AK inhibitor antagonizes NRH impacts in mouse liver. Adult male C57BL/6N mice (n = 5) received 250 mg/kg NRH or NR with or without 3 mg/kg ABT702 through IP injection, and sacrificed after 2 hr. a) NAD⁺ concentrations in mice livers measured by cycling assay. Data expressed as mean±SD, n=5 animals. ^$, p= 0.0371 in Ctrl vs. ABT702+NR; ^#, p=0.0011 in ABT702+NRH vs. ABT702+NR; *, p<0.0001 when compared to control or within indicated groups through one-way ANOVA and Tukey’s multiple comparison test. b) Protein lysates from Control and ABT702 treated livers were extracted and 30 μg of protein were incubated with 1 mM NRH, 1 mM ATP/Mg²⁺ in pH 8.5 phosphate buffer at 37°C for 30 min. Left panel shows representative HPLC chromatograms at 340 nm, right panel shows the quantification of NMNH producing specific activities of the protein lysates.

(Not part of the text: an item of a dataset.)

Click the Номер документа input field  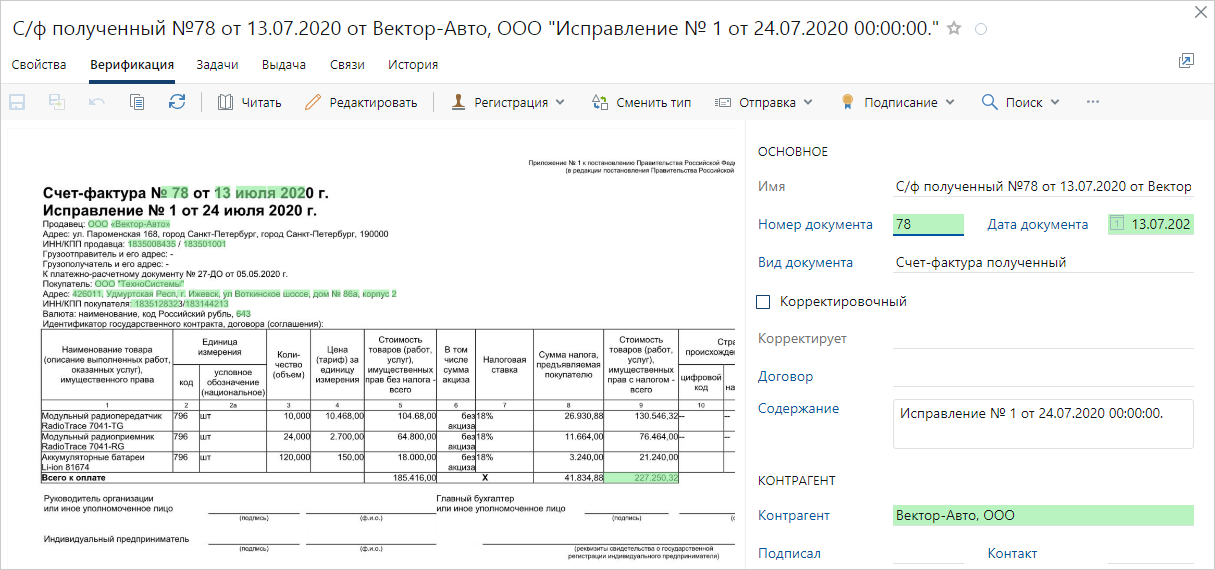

Data expressed as mean±SD, n=5 animals. *, p<0.0001 through unpaired t-test analysis. c) Metabolomic analyses of nicotinamide derivative compounds in livers of control and NRH groups with or without ABT702 treatment. d) Mass-spectrum intensity of adenosine in mice livers of control and NRH groups with or without ABT702 treatment. Data expressed as mean±SD, n=5 animals. p values have either been specified or labeled with * if p<0.0001 when compared to control or within indicated groups through one-way ANOVA and Tukey’s multiple comparison test. e) Western blot of ADP-ribosylation in livers of control or NRH treated groups with or without ABT702 indicating activation of downstream NAD⁺ signaling. Positive control (+ve ctl) is defined in Reporting Summary. Right panel shows densitometry of the total ADP-ribosylation over α-tubulin. Data expressed as mean±SD, n=3 animals.